**What the task requires**
Render the lines below as a JSON list of strings with one string per line. Skip blank lines and omit the pictures.
## begin Data shown
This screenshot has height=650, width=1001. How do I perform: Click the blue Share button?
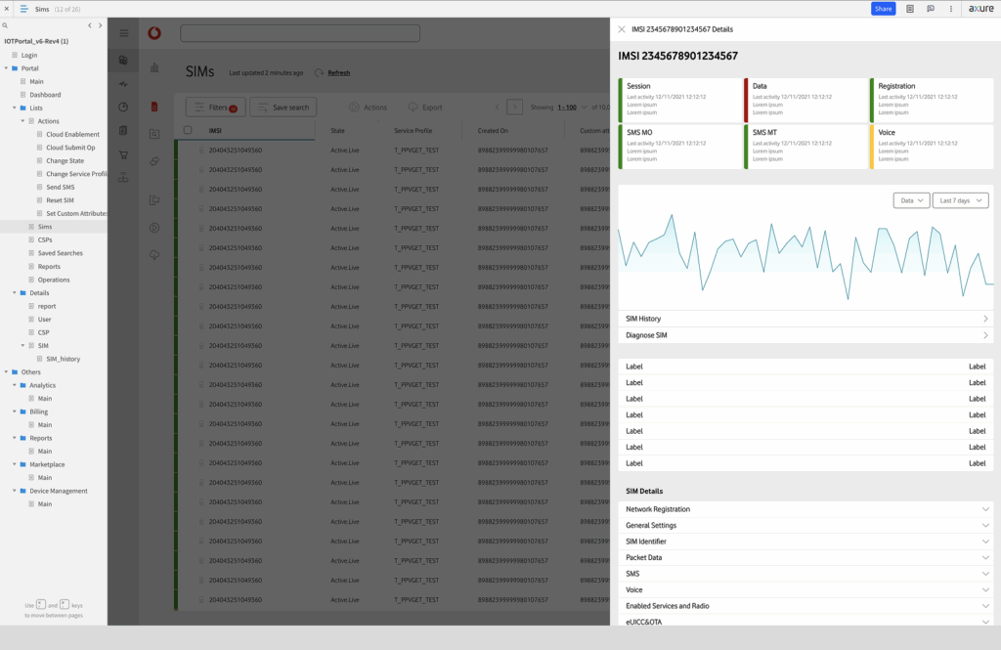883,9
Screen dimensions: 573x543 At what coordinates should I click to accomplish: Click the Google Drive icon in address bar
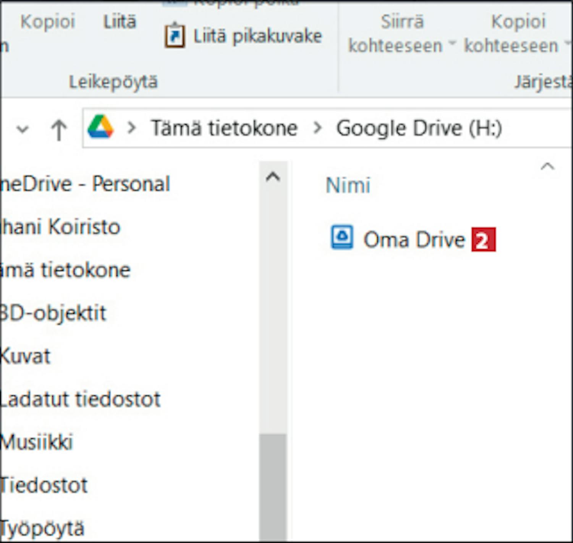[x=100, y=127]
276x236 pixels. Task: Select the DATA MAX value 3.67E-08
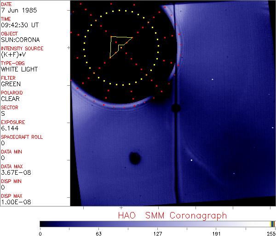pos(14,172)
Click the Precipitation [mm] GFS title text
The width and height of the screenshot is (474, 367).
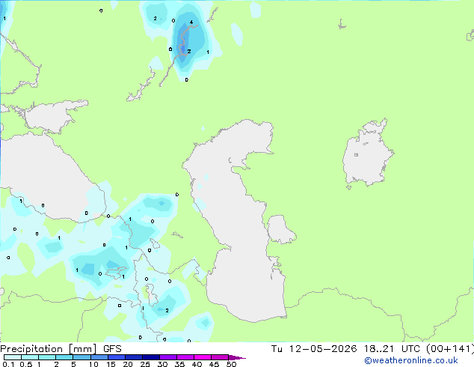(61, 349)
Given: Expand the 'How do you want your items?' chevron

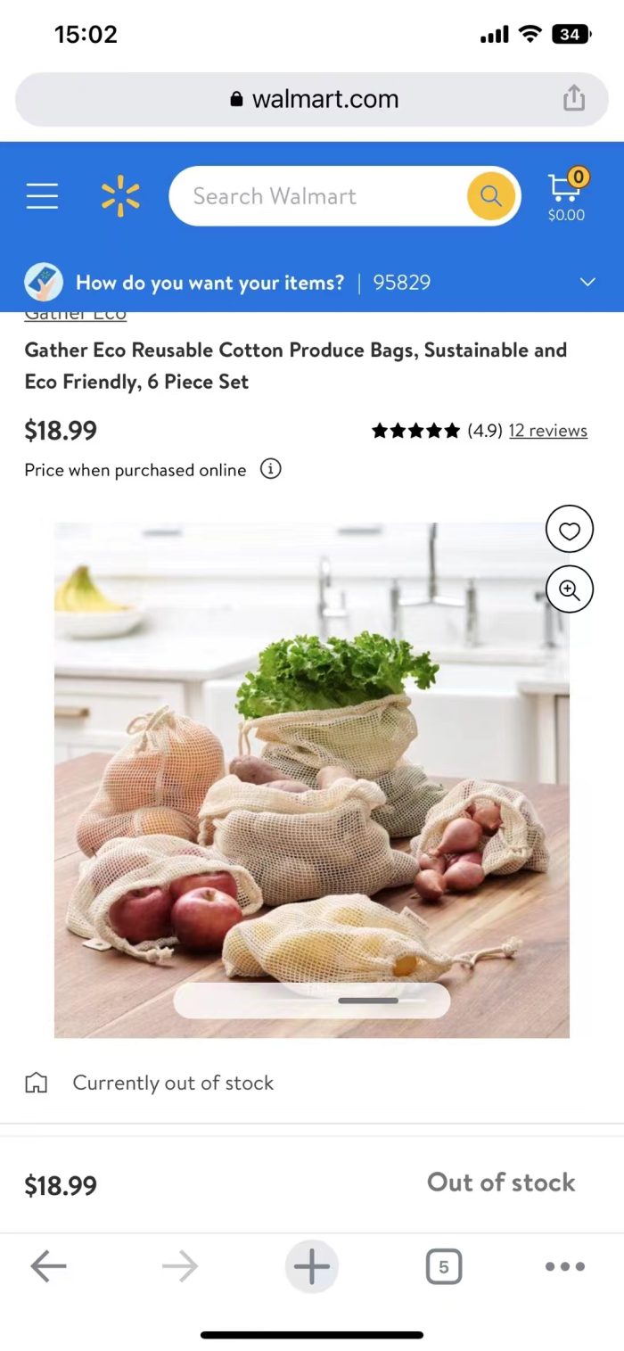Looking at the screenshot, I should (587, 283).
## end Data shown
**Final result**
[
  "This screenshot has height=650, width=1001. How do I perform: Click the blue Share button?",
  "883,9",
  "Screen dimensions: 573x543 At what coordinates should I click to accomplish: Click the Google Drive icon in address bar",
  "[x=100, y=127]",
  "276x236 pixels. Task: Select the DATA MAX value 3.67E-08",
  "pos(14,172)",
  "Click the Precipitation [mm] GFS title text",
  "The width and height of the screenshot is (474, 367).",
  "(61, 349)",
  "Given: Expand the 'How do you want your items?' chevron",
  "Looking at the screenshot, I should (587, 283)."
]